旧馬神隧道(隧道内部〜北方側)


 

 

 水の深さは目視の通りであった.最深部でもBVD状態─パンツの中までびしょびしょだ─になることを免れ得る深さだ.ただ足元は20cm近く滞積した泥であり,足を取られて転倒でもしたら,パンツどころでは済まない.念のために小分けにしたおかげで,報告者は4往復する羽目になった.しまいには足指から股にかけての感触が麻痺してしまった.
 そんなことはどうでも良く.隧道内部の煉瓦はやはり損傷がなく美しく遺っている.漏水している箇所もわずかであって,煉瓦隧道草創期の竣工ながら高い技術力に裏打ちされていることが伺える.

 出口の開口部に至る.多久側よりもさらに高い土壁がはだかっていて,まるで隧道全体を覆い隠すかのようだ.全ての荷を渡し終え,外に出てみると,それもそのはず,隧道前を林道が横切っていたのだった.これはもう完全に「見捨てられ」ているとしか取れない.
 林道から見下ろすポータルは暗渠か何かのようだ.切り立った岩崖の下,煉瓦アーチの一部が申し訳程度に覗いている.上部の岩崖の縦の面がたいへん高く切り立っていて,そこに題額だとか摩崖仏だとかが彫られていてもおかしくないような雰囲気だが,いくら見つめてもそんなものがあろうはずもない.昔は地面から10m以上もの高さだったのだから.

 改めて煉瓦アーチを見てみる.多久側では気づかなかったが,アーチの端面はげた歯構造だ.しかもよく見れば,外層から内層に向かって手前にせり出している3段階のげた歯である(最先端の煉瓦の殆んどは欠けてしまっているが).世の中にげた歯構造というものがあることは話に聞いていたが,ここまで手の込んだものまであろうとは.これだけでも,この隧道の希少性が増すというものだ.

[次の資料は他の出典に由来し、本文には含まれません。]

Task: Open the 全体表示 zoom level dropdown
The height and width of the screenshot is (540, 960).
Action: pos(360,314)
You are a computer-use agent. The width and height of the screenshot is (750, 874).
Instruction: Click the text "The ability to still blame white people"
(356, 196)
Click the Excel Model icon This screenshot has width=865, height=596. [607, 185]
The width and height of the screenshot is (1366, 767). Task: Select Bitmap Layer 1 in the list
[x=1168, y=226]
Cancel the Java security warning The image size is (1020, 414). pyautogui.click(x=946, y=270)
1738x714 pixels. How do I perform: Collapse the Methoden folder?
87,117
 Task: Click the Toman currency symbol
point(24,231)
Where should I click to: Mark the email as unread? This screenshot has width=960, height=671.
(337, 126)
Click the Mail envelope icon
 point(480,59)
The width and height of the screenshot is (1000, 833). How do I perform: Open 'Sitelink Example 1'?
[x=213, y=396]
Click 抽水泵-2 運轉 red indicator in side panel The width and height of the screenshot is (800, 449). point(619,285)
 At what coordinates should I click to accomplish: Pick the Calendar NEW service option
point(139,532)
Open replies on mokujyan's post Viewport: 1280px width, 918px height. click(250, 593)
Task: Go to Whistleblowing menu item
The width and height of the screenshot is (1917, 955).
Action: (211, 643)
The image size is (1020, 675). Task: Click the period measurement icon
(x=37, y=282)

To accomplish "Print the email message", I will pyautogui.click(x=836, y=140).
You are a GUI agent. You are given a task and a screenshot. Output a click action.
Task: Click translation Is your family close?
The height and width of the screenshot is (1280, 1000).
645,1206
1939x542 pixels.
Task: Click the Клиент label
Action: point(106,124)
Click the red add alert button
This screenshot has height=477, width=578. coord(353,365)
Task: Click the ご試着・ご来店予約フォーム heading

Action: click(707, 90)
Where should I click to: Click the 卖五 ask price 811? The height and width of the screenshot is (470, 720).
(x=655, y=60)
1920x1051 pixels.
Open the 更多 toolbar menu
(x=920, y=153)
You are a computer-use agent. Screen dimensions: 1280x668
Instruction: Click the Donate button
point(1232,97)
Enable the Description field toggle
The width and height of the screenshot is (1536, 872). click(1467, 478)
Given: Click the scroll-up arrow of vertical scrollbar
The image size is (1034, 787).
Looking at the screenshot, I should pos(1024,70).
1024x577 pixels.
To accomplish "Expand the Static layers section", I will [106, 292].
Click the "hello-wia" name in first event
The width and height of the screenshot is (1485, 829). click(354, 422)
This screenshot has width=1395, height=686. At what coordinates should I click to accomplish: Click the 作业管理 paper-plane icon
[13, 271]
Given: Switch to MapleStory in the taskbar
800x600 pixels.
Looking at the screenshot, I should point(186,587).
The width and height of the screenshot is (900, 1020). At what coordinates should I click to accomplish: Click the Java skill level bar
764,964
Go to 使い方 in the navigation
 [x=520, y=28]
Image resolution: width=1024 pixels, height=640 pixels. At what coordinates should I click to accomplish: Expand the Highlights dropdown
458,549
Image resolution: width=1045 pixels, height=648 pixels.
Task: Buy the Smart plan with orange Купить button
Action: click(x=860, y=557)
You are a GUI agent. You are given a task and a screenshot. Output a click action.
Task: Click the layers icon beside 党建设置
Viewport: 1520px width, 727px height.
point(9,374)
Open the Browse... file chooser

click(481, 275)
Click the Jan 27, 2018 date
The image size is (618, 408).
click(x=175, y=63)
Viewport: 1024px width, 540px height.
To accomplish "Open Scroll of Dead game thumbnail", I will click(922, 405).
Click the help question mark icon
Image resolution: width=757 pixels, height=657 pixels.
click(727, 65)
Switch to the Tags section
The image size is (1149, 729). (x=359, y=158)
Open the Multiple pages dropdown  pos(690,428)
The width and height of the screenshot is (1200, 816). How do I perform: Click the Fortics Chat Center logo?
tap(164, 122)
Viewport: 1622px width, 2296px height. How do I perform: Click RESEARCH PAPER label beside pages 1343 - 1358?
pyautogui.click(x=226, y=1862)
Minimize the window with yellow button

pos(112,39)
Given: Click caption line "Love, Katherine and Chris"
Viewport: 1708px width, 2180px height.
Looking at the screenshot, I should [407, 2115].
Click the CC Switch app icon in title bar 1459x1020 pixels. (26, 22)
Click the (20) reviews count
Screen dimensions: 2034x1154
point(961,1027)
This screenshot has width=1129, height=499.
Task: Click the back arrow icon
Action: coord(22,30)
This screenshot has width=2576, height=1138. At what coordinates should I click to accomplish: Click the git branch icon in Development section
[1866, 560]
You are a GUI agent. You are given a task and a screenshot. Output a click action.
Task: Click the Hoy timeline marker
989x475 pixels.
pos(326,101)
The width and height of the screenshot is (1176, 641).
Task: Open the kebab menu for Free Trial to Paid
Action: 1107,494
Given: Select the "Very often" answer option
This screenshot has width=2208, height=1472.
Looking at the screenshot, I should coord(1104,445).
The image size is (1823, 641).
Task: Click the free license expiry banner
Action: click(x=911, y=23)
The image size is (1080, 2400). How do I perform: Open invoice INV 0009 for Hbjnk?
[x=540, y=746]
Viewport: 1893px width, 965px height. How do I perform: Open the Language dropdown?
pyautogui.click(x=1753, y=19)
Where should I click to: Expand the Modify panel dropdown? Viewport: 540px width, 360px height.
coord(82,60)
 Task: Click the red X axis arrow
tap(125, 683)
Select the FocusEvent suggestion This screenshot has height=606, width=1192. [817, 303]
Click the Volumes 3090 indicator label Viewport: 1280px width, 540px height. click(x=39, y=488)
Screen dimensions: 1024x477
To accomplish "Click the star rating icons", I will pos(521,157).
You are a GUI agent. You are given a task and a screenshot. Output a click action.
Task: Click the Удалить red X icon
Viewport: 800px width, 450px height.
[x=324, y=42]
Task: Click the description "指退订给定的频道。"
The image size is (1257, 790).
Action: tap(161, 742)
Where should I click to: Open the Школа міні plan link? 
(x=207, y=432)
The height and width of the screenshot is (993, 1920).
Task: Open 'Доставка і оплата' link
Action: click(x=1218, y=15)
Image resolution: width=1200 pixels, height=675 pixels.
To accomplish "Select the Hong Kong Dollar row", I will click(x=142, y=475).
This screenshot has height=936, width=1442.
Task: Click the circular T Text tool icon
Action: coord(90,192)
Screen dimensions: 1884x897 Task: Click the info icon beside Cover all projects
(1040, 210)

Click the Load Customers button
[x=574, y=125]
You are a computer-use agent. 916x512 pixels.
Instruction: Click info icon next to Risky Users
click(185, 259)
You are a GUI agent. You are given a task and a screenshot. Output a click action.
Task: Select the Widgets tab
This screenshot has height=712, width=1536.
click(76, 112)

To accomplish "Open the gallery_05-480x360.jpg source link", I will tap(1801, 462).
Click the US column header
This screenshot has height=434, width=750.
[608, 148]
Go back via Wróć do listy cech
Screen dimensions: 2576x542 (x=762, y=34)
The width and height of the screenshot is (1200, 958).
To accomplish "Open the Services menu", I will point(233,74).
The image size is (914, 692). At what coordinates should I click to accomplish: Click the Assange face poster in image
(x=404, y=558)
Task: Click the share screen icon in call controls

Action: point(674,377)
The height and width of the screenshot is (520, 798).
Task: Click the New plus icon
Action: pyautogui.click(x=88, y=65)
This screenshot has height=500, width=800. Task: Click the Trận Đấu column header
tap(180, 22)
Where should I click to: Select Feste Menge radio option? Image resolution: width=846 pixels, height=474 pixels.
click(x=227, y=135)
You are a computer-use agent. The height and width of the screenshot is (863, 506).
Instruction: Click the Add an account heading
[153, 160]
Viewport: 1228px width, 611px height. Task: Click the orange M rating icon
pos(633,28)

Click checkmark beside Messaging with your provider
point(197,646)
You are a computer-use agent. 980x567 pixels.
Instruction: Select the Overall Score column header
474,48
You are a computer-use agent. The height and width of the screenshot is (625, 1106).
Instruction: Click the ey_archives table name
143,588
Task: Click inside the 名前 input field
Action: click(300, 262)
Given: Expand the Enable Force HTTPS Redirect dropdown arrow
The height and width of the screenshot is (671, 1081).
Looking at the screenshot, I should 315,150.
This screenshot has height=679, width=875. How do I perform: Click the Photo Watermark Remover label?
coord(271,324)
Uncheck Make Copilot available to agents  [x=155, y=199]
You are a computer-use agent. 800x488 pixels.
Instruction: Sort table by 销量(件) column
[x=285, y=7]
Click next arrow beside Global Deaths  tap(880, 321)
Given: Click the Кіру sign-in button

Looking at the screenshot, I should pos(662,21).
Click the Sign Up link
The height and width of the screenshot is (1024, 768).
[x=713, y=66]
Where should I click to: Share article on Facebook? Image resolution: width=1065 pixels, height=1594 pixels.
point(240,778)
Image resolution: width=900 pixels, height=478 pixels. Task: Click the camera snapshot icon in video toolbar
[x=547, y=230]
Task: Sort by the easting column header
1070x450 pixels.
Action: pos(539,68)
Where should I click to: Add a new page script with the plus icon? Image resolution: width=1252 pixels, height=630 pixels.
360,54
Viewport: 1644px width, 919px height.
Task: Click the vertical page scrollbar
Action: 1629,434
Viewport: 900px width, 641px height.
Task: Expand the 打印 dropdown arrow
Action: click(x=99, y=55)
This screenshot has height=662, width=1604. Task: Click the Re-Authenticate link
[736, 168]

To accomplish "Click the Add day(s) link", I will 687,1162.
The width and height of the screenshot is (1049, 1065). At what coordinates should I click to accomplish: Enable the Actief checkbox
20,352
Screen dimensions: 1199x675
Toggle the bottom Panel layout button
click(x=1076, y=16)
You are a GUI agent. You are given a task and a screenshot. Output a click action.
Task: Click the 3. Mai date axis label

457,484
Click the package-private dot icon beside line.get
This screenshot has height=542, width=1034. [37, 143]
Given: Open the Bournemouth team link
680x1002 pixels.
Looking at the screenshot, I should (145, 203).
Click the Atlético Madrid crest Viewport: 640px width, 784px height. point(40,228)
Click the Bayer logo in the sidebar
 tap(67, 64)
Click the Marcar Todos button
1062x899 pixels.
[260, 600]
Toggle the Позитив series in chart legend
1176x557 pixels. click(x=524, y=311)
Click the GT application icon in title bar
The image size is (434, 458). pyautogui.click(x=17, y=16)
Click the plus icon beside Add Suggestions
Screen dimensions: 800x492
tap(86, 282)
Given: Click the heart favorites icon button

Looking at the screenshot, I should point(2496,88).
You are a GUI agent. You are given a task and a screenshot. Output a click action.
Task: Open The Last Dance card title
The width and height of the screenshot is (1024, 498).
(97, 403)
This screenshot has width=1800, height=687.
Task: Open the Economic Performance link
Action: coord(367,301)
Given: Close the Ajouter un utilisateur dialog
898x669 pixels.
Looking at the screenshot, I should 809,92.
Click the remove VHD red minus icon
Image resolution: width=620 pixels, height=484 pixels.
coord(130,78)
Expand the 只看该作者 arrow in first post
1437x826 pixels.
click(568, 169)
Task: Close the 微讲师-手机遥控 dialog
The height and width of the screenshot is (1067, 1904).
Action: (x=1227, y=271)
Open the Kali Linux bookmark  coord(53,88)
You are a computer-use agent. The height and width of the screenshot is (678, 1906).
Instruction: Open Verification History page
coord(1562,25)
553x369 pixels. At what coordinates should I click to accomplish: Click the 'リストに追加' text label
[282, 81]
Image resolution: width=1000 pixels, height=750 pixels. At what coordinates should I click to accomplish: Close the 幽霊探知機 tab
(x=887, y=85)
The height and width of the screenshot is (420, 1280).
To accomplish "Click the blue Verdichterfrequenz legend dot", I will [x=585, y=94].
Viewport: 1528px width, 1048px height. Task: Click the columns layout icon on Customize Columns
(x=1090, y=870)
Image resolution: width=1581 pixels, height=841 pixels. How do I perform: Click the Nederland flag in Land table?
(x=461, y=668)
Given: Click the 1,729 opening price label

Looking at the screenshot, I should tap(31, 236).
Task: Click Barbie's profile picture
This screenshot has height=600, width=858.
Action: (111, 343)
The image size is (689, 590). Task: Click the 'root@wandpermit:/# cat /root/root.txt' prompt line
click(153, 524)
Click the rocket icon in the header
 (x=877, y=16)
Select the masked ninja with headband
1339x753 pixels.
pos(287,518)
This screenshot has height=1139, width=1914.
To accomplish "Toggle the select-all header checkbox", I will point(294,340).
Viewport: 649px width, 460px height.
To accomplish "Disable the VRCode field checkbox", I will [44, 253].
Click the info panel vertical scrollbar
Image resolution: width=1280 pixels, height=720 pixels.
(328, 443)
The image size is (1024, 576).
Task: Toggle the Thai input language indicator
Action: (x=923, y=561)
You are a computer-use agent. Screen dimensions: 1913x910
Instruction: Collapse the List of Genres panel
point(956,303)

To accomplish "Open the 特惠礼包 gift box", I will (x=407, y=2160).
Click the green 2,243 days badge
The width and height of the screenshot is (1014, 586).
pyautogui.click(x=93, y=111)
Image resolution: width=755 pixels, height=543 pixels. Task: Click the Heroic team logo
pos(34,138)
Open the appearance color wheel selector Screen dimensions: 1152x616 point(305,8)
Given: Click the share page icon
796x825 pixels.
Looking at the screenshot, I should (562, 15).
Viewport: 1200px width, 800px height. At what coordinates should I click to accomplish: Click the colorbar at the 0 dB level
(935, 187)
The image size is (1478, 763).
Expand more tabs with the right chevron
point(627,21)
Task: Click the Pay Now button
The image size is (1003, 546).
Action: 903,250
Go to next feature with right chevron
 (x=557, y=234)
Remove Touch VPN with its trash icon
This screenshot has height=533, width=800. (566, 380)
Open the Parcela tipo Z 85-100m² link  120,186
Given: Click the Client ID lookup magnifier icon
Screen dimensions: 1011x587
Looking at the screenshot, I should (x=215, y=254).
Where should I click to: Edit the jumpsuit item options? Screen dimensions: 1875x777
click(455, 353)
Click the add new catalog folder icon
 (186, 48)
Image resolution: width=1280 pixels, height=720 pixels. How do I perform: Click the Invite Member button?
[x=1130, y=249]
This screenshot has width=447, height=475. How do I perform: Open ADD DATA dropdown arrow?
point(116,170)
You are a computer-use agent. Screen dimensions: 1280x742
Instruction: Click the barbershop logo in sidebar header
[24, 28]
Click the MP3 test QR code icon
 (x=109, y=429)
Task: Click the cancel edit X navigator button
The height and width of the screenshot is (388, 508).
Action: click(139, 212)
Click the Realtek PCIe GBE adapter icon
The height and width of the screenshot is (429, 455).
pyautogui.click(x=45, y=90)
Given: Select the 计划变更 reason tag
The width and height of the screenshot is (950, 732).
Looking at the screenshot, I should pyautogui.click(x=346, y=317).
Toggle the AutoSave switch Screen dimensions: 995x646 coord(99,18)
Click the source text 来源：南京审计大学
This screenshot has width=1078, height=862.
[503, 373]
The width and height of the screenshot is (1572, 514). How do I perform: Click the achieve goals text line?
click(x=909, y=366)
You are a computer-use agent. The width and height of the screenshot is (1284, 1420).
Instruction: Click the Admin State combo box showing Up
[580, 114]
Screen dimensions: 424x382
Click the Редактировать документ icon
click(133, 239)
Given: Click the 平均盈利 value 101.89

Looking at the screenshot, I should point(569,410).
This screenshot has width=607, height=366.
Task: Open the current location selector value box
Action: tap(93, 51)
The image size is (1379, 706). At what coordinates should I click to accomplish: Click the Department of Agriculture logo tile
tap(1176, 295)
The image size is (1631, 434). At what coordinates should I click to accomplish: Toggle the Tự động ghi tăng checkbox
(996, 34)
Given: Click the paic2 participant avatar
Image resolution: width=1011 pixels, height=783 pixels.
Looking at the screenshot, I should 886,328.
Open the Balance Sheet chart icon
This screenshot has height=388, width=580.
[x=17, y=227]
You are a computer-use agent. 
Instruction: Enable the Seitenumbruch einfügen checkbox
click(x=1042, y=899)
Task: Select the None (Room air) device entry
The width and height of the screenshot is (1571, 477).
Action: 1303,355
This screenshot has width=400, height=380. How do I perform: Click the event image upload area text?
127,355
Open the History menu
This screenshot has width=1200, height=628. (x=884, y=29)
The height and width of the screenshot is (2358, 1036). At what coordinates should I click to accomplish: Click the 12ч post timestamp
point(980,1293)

 荷を組み付けて再出発.隧道前の林道は10m程下流で鋭く折れ,かつての峠道があったと思われる谷に沿って下る.はじめはコンクリート敷きの急坂だが,すぐにみかんの木のある広場に出て,目の前に北方市街の展望が広がる.足元にはひっきりなしに通る車のエンジン音.斜面の東側に沿って下れば,一軒の民家の前を通ってアスファルト舗装へ.この道は2度ヘアピンして現県道へと合流していく.北方町の側から見れば,県道がトンネルにさしかかる直前の左カーブの先端である.地形図には実線道でこの合流が記されているが,民家より上の林道は記されていないようだ.

 

 

 

 


 折角なので現トンネルと馬神隧道の南口にも寄って行こう.こちら側は新旧の坑口が隣同士に並んでいる.古い県道は馬神隧道からまっすぐ延びていたようで,新道がそれとクロスする形になっている.現トンネルは近頃よく見られるようになった装飾画つきのポータル.多久聖廟が描かれている.
 報告者が参考書の一つとしている『見方土木』─建物の見方・しらべ方〜近代土木遺産の保存と活用〜─でも触れられていたが,こうした近代的なトンネルが,何十年,何百年後に「文化財」として認められる日が来るだろうか.著者はきっぱり「否」としているが,報告者にはまだわからない.旧馬神隧道の煉瓦造りでさえ,お荷物扱いされ忘れられていた時期がある.要はその土地の人々が,どこまで想い入れを抱くかであろうと思う.この真新しいトンネルにだって,その可能性はない訳ではない.あるいは旧道倶樂部のような物好きが,朽ちてペンキの剥げかかった装飾画のトンネルを,好んで徘徊するようになるやも知れぬ.